Provided records
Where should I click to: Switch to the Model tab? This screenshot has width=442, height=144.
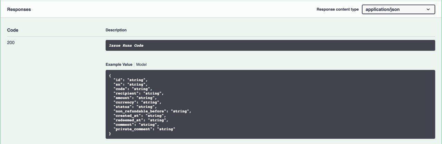coord(141,65)
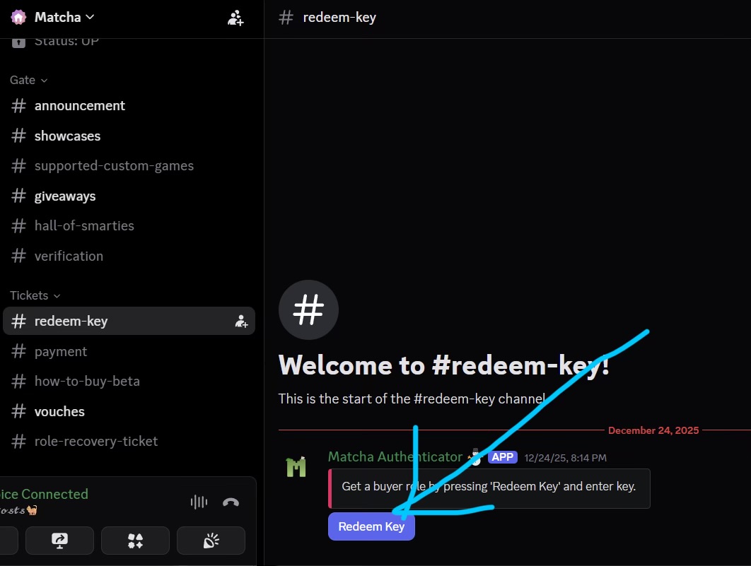751x566 pixels.
Task: Collapse the Tickets channel category
Action: click(35, 295)
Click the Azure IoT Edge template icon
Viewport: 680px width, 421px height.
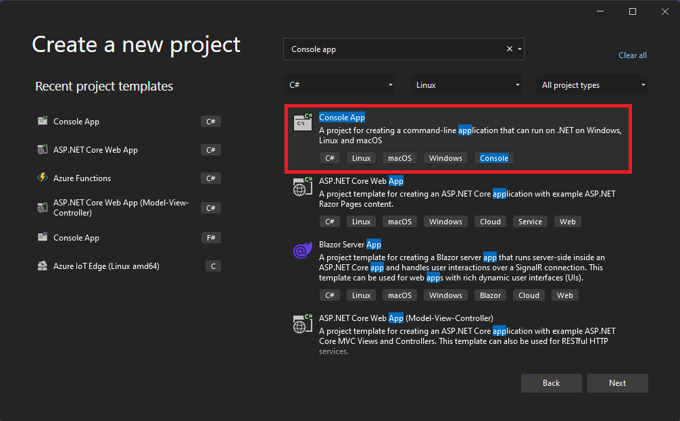coord(43,266)
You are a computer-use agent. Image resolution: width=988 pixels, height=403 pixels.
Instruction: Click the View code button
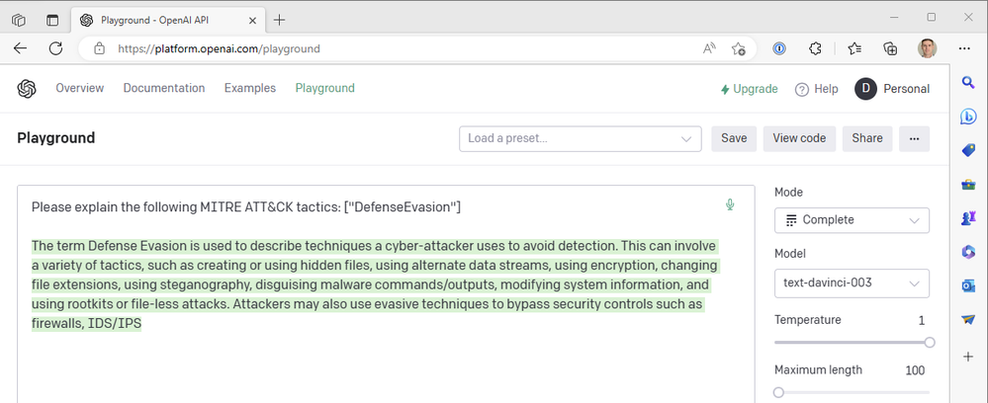(x=799, y=139)
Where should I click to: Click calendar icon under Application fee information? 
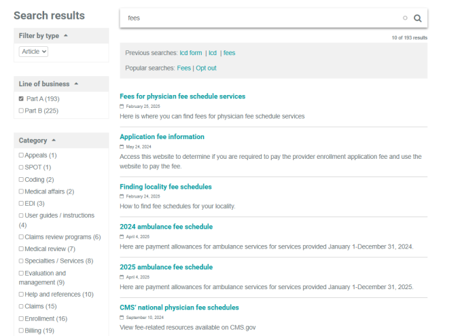[122, 147]

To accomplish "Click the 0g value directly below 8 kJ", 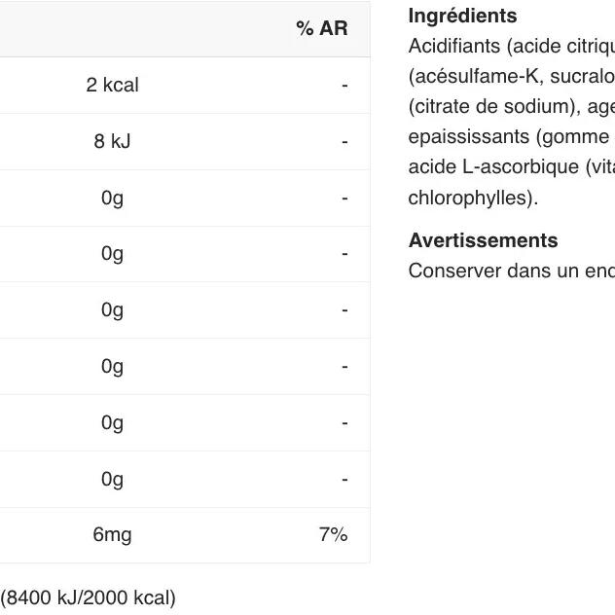I will coord(112,199).
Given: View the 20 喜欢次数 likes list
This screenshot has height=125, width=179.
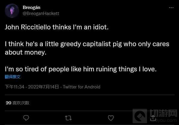Looking at the screenshot, I should 17,103.
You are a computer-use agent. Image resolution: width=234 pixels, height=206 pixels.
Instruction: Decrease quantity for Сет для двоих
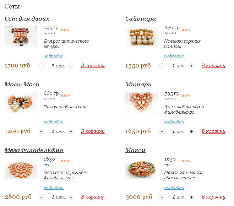pyautogui.click(x=41, y=66)
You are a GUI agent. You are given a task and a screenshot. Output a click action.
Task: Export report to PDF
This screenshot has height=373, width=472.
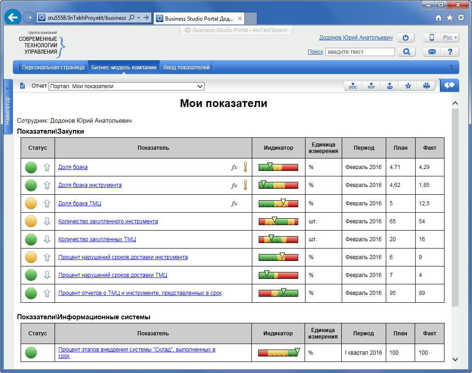[371, 86]
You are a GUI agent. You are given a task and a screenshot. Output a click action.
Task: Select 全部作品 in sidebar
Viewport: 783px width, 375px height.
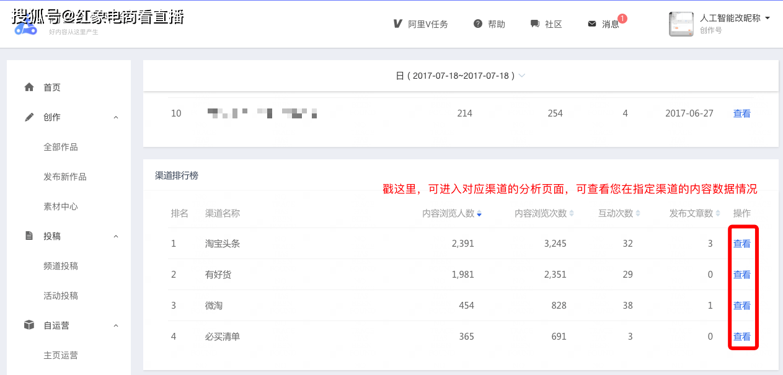[x=61, y=147]
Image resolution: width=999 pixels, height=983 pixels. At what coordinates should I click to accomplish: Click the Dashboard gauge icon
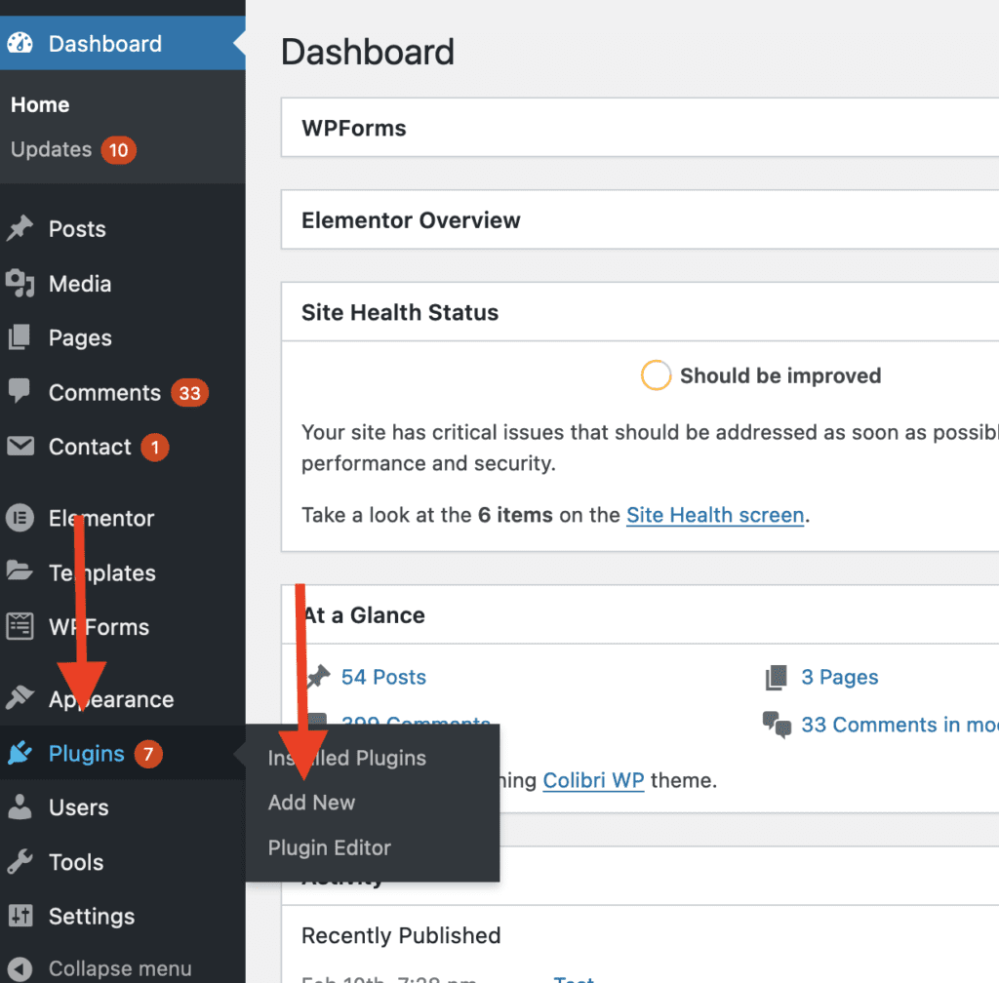point(22,43)

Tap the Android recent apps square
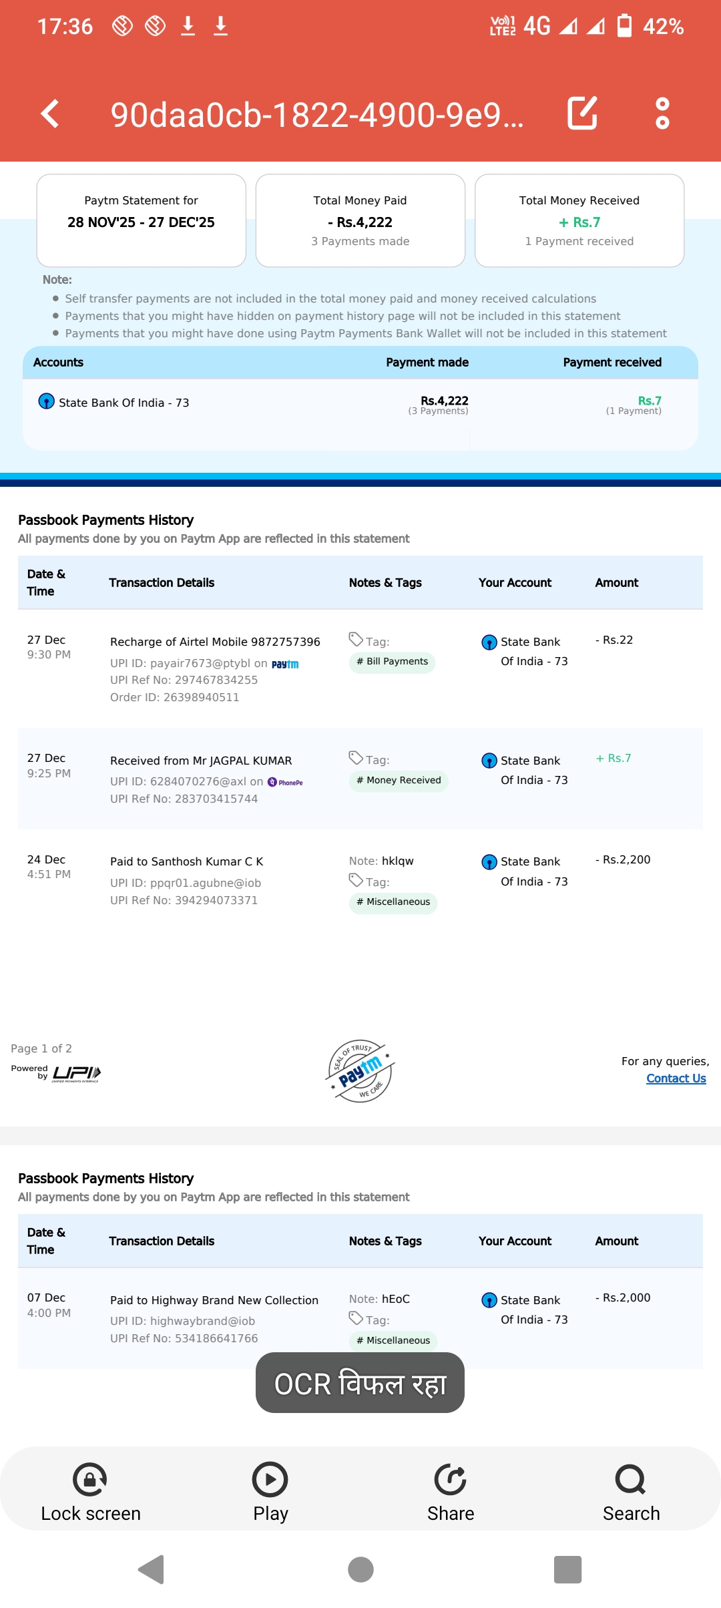(x=567, y=1569)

What the task asks
From the listing, copy each line containing the word "computer".

Solution for this task
You are a computer-use agent. Image resolution: width=988 pixels, height=403 pixels.
You are a computer-use agent. Image resolution: width=234 pixels, height=206 pixels.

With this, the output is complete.